Studies included looked at the impact of four different treatment approaches: exercise alone (including aerobic, such as walking or swimming or anaerobic, such as weight-lifting); mental health interventions aimed at providing information and/or helping patients understand and adapt to their current situation; a combination of both exercise and psychological treatment; and prescription drugs, including stimulant medications (such as modafinil, brand name Provigil) and ADHD meds (such as methylphenidate, brand name Ritalin).
All four interventions led to improvement in fatigue. But the researchers found that exercise therapy led to the best outcomes.
But psychological therapies produced similarly positive results, as did treatments that integrated exercise with mental health efforts.
The team concluded that when it came to controlling cancer-related fatigue, the exercise and/or psychological therapy approaches appeared to outperform prescription drugs.
Colleen Doyle is managing director of nutrition and physical activity for the ACS. She said exercise has many benefits, not just helping to ease fatigue.
"But because many people undergoing treatment do experience fatigue, it's nice to know that there is something an individual can do to help reduce that fatigue and gain some of the many other benefits of exercise [both during and after treatment]: reduced stress, less anxiety, [and] benefits to physical functioning," Doyle said.
But can the typical cancer patient actually handle an exercise regime?
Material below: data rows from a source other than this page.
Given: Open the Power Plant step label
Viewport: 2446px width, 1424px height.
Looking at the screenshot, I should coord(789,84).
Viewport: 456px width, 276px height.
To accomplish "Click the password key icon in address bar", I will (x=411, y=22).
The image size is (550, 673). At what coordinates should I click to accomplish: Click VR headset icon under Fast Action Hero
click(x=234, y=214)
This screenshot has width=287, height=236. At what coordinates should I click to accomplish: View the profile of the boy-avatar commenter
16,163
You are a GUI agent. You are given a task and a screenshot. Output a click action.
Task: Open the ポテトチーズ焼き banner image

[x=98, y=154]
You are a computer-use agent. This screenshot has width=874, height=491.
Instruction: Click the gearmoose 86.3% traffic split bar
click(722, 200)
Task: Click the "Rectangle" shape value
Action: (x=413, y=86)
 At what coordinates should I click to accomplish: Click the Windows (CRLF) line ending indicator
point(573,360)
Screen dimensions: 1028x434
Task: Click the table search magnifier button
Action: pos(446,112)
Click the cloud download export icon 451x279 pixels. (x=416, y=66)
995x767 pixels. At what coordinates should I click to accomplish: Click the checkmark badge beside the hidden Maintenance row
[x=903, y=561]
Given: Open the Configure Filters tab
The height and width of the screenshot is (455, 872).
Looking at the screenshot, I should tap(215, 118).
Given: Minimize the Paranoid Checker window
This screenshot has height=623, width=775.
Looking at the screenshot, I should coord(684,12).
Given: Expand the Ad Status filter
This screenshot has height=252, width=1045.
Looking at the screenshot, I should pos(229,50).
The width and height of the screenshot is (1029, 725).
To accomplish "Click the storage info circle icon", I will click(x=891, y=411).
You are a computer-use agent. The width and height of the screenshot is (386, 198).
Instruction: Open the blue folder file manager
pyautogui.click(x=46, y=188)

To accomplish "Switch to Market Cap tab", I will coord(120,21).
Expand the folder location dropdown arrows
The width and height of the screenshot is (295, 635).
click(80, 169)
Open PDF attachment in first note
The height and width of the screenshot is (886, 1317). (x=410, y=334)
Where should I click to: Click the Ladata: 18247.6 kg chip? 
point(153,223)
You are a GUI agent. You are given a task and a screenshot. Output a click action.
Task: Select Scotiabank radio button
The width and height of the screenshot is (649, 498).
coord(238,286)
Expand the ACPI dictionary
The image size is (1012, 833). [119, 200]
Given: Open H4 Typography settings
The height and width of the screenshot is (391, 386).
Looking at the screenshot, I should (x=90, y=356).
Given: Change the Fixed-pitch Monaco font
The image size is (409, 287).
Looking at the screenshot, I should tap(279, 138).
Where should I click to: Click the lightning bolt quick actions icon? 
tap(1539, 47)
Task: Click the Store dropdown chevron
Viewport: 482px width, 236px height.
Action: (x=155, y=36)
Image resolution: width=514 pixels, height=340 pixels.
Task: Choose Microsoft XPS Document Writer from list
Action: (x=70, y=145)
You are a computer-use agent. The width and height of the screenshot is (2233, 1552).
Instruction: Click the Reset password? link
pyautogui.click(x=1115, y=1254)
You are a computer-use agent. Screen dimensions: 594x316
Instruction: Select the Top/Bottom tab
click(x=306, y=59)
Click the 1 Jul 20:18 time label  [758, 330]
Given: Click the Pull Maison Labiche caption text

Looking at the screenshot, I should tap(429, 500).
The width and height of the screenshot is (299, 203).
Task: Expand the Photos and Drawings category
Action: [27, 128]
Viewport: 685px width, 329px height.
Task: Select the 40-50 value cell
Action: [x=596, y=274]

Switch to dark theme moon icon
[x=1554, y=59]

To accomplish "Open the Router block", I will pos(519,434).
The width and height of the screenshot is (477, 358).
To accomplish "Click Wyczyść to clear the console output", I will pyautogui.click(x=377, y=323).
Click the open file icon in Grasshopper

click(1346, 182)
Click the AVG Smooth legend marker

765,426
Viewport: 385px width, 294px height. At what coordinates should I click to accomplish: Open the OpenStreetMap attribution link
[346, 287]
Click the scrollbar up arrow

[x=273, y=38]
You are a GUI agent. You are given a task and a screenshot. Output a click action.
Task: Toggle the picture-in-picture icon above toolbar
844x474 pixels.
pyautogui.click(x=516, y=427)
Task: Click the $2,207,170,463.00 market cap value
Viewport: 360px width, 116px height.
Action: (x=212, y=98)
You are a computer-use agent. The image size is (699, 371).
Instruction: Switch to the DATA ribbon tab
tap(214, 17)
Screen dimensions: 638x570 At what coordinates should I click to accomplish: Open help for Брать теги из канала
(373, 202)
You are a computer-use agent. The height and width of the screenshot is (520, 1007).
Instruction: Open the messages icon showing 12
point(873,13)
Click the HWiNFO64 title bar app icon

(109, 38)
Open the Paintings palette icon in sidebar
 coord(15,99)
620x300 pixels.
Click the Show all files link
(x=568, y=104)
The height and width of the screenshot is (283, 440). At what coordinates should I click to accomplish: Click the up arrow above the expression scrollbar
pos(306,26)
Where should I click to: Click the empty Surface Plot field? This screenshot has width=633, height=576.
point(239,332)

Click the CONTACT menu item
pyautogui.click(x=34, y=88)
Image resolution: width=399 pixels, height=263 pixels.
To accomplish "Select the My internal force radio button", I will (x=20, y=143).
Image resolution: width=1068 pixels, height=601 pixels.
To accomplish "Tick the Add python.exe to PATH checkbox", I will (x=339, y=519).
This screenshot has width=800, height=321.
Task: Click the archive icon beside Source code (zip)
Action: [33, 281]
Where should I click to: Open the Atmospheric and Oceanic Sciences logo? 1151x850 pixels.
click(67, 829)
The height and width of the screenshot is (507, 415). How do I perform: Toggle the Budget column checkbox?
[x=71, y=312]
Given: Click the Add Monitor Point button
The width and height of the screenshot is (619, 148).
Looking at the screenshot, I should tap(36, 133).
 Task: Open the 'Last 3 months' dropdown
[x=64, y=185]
Mustian says yes.
"These are not your elite athletes or fitness buffs," she said. Almost all of the studies focused on people who had been sedentary and were placed on a low-to-moderate intensity exercise regimen, involving activities such as yoga or resistance training.
"So they are normal people who were not regular exercisers, and who were able to complete these interventions and have relief from their fatigue," Mustian said.
Doyle said that for patients who weren't previously active, it's important to start slowly.
"Our recommendation for survivors is essentially avoid inactivity as best you can. There will be days when you feel like not doing much of anything, and that's okay, but strive to do something. Even if it is gentle stretching exercises, or a five-minute walk down the block," she advised.
Mustian stressed that relatively few studies looked at combining exercise and psychological therapy.
"So it is not as clear what the best way to combine them would be," she noted. The researchers said more studies need to be done to explore the ideal way to integrate exercise and psychological interventions.
The study was published March 2 in JAMA Oncology.